I went back to read the post. sounds like you think the car would do ok with the CPP set up. maybe just ride a bit harsher on bumps? do to not having any bushing to asorbe some road shock.
Mr. Reenmachine.....Would a set of roller springs from opentracker take care of that harshness? (if that is even a word!!) lol if used on this set up by CPP?
i would love the rrsp set up. but way to expensive for me. that is why this CPP set up with upper and lower arms interests me so much.
To refresh everyone's recollection, here is the basic CPP kit:
Looking at this hardware, it appears that the first step, after removal of the OE lower control arm and the strut rod, is to cut off the brackets for the front ends of the strut rods. Then you flip the big C-shaped subframe upside down and bolt it onto the frame rails and across the radiator support. The purpose of the subframe is to supply a mounting point for the forward leg of the new tubular lower control arm. It also appears that the rear of the new tubular
LCA will use the OE
LCA's mounting point.
When you think about it, the configuration of the OE
LCA/strut rod assembly is similar to the CPP A-frame
LCA. The difference is that the OE assembly mounts the forward leg to the frame with giant rubber pads on either side of the mounting bracket, captured between washers, while the forward CPP kit uses a pivot bolt inside a rubber (or polyurethane?) bushing. Also, the OE A-frame puts the two pivot points a lot further apart.

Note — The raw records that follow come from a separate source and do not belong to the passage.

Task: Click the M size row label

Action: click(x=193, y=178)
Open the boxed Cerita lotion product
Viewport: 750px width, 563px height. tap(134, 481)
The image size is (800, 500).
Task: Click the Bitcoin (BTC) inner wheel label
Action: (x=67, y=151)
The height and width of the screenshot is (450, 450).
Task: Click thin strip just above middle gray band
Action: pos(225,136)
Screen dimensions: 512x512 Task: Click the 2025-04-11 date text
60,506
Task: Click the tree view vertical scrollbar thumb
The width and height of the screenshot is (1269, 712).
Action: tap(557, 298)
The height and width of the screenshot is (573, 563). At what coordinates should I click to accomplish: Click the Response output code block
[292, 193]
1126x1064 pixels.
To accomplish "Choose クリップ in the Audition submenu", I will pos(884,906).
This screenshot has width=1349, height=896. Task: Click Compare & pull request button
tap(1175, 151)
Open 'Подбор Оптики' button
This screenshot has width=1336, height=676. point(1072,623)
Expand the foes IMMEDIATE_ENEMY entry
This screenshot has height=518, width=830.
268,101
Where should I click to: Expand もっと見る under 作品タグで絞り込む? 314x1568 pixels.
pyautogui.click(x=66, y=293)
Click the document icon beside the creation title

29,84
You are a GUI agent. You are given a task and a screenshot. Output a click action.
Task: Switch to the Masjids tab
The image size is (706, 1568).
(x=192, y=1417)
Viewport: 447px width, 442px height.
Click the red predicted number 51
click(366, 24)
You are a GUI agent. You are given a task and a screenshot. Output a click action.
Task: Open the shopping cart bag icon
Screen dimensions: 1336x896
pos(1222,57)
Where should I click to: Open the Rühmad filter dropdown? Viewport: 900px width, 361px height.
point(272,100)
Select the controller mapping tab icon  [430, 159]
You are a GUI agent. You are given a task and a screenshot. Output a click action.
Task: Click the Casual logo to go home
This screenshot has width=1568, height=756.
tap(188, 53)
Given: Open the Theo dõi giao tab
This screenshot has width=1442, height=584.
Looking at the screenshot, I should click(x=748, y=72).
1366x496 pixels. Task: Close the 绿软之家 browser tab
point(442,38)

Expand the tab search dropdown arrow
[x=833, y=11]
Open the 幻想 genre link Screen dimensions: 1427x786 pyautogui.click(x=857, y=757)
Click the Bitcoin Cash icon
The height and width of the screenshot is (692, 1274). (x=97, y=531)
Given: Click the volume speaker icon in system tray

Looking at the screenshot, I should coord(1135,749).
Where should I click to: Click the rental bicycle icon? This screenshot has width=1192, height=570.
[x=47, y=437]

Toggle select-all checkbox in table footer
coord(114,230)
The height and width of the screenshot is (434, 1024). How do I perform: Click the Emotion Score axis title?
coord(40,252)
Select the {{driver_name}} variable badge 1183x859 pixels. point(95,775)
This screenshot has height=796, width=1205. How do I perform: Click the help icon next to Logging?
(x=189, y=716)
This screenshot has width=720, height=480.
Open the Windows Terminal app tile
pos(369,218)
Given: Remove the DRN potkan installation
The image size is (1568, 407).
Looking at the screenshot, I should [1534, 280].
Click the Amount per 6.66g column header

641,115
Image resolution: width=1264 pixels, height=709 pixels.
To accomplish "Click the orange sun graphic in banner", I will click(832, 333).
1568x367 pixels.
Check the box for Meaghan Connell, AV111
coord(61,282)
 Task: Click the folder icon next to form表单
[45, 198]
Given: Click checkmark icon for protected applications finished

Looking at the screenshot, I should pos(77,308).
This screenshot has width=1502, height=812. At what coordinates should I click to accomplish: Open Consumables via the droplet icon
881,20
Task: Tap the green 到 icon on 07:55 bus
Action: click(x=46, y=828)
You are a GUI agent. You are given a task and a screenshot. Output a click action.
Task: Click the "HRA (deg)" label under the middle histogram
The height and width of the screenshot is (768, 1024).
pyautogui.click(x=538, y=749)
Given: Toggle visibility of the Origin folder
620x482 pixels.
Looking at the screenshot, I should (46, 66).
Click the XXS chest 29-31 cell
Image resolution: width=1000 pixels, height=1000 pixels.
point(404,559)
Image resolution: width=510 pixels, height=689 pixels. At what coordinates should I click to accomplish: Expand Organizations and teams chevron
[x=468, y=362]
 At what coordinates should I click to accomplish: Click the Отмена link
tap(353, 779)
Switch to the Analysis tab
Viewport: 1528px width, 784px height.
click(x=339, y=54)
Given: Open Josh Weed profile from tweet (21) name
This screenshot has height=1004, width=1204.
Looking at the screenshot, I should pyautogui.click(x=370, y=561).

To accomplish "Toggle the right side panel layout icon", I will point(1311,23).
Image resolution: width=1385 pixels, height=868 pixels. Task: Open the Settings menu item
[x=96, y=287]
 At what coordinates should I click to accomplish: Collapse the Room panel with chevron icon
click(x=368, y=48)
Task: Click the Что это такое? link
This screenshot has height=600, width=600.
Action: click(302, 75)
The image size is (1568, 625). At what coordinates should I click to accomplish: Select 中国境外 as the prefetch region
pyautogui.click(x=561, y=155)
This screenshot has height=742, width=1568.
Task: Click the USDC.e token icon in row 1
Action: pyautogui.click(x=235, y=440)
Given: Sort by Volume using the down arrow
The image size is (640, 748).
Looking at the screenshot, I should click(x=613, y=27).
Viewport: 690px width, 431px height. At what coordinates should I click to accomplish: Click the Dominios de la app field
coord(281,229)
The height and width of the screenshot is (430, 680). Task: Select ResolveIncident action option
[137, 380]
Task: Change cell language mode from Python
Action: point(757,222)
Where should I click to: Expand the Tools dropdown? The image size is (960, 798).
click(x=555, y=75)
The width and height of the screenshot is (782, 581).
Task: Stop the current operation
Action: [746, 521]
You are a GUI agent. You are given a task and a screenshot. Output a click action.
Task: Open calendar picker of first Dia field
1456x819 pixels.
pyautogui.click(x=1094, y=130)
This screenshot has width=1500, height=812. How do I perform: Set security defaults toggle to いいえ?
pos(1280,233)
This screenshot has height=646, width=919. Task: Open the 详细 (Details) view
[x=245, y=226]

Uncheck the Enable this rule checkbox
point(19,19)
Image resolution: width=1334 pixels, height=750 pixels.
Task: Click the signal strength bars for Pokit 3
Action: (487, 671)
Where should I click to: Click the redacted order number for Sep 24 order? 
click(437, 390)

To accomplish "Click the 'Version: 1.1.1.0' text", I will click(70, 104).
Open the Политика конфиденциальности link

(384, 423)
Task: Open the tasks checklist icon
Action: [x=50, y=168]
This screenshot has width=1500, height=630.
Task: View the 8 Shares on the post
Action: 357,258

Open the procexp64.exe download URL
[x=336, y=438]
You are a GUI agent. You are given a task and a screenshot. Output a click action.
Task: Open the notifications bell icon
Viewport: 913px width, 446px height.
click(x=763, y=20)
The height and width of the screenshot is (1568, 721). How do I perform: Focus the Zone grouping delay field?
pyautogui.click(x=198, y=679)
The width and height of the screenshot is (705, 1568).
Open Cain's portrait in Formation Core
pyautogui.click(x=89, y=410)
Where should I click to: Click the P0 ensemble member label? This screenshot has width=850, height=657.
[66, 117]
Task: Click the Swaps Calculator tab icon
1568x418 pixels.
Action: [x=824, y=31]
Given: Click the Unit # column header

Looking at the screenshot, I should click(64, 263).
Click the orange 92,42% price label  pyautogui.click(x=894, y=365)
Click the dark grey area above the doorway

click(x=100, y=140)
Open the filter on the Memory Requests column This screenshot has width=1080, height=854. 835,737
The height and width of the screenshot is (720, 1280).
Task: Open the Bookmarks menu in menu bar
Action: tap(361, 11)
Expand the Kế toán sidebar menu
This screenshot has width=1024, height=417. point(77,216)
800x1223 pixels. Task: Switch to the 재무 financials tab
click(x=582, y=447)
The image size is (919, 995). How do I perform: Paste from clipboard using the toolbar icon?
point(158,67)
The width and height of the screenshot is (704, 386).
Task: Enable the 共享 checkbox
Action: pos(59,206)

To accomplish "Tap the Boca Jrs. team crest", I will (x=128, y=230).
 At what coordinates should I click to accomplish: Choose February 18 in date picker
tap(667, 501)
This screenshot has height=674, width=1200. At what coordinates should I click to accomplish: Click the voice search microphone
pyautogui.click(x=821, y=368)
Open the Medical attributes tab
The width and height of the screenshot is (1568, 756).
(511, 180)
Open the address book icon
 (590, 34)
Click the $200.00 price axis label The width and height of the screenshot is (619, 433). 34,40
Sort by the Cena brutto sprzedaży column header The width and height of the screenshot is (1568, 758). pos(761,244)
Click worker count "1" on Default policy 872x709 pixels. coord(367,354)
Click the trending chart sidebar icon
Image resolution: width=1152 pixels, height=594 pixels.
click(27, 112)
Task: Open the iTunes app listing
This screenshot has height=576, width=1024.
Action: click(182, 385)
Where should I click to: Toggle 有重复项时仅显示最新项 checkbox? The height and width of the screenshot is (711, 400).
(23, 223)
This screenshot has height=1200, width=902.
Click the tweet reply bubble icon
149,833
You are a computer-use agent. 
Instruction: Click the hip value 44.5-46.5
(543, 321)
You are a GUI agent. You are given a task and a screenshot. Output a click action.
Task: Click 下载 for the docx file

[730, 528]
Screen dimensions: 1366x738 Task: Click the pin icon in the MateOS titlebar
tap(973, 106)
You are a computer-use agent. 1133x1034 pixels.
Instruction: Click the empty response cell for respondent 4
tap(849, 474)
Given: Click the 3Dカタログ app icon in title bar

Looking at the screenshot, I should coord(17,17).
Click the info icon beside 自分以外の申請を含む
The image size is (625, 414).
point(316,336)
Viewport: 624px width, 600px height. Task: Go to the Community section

So how would these difference affect ride harshness? I think that's just guesswork. The CPP setup is typical of all production unequal length control arm setups using A-frame
LCA's. Production cars today generally ride pretty smooth. So it's safe to conclude that there is nothing in the CPP setup that would necessarily result in a harsh ride. Many other factors contribute to harshness: tire aspect ratio, shock absorbers, spring rate, and chassis stiffness being the main factors. Depending on the durometer rating of the bushings, I would expect the CPP setup to ride smoother than the common rod end (aka Heim joint) strut rods that many of us are using up front.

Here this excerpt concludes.